Stored data ::
+-------+

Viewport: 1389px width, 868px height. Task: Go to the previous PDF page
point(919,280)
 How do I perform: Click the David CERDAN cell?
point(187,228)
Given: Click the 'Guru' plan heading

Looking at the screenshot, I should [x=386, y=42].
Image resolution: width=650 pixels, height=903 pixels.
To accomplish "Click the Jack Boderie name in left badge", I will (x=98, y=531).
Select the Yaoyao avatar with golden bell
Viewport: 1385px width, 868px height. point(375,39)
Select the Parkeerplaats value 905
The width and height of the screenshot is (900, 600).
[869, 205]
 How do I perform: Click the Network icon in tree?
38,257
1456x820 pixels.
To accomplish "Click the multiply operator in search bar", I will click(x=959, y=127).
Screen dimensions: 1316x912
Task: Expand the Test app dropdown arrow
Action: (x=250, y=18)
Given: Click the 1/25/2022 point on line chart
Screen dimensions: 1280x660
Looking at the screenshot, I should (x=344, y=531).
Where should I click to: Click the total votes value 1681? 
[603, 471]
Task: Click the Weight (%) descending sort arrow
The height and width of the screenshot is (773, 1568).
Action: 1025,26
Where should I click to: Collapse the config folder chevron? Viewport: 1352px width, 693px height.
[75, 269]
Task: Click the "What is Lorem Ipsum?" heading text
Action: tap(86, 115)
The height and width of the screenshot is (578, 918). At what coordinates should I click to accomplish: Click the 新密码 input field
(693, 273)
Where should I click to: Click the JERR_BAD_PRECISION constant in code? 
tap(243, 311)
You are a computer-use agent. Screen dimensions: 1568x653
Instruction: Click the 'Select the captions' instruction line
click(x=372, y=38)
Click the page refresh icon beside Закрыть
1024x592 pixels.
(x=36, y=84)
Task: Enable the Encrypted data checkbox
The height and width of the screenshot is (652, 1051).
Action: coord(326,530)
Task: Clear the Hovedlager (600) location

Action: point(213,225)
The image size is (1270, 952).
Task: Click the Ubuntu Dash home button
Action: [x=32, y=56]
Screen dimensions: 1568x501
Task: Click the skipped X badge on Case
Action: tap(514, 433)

+-------+

Task item ::
Having read the records above, print them out again exactly.

Exercise response ::
Viewport: 1389px width, 868px height. Task: Go to the previous PDF page
point(919,280)
 How do I perform: Click the David CERDAN cell?
point(187,228)
Given: Click the 'Guru' plan heading

Looking at the screenshot, I should [x=386, y=42].
Image resolution: width=650 pixels, height=903 pixels.
To accomplish "Click the Jack Boderie name in left badge", I will (x=98, y=531).
Select the Yaoyao avatar with golden bell
Viewport: 1385px width, 868px height. point(375,39)
Select the Parkeerplaats value 905
The width and height of the screenshot is (900, 600).
[869, 205]
 How do I perform: Click the Network icon in tree?
38,257
1456x820 pixels.
To accomplish "Click the multiply operator in search bar", I will click(x=959, y=127).
Screen dimensions: 1316x912
Task: Expand the Test app dropdown arrow
Action: (x=250, y=18)
Given: Click the 1/25/2022 point on line chart
Screen dimensions: 1280x660
Looking at the screenshot, I should (x=344, y=531).
Where should I click to: Click the total votes value 1681? 
[603, 471]
Task: Click the Weight (%) descending sort arrow
The height and width of the screenshot is (773, 1568).
Action: 1025,26
Where should I click to: Collapse the config folder chevron? Viewport: 1352px width, 693px height.
[75, 269]
Task: Click the "What is Lorem Ipsum?" heading text
Action: tap(86, 115)
The height and width of the screenshot is (578, 918). At what coordinates should I click to accomplish: Click the 新密码 input field
(693, 273)
Where should I click to: Click the JERR_BAD_PRECISION constant in code? 
tap(243, 311)
You are a computer-use agent. Screen dimensions: 1568x653
Instruction: Click the 'Select the captions' instruction line
click(x=372, y=38)
Click the page refresh icon beside Закрыть
1024x592 pixels.
(x=36, y=84)
Task: Enable the Encrypted data checkbox
The height and width of the screenshot is (652, 1051).
Action: coord(326,530)
Task: Clear the Hovedlager (600) location

Action: point(213,225)
The image size is (1270, 952).
Task: Click the Ubuntu Dash home button
Action: [x=32, y=56]
Screen dimensions: 1568x501
Task: Click the skipped X badge on Case
Action: tap(514, 433)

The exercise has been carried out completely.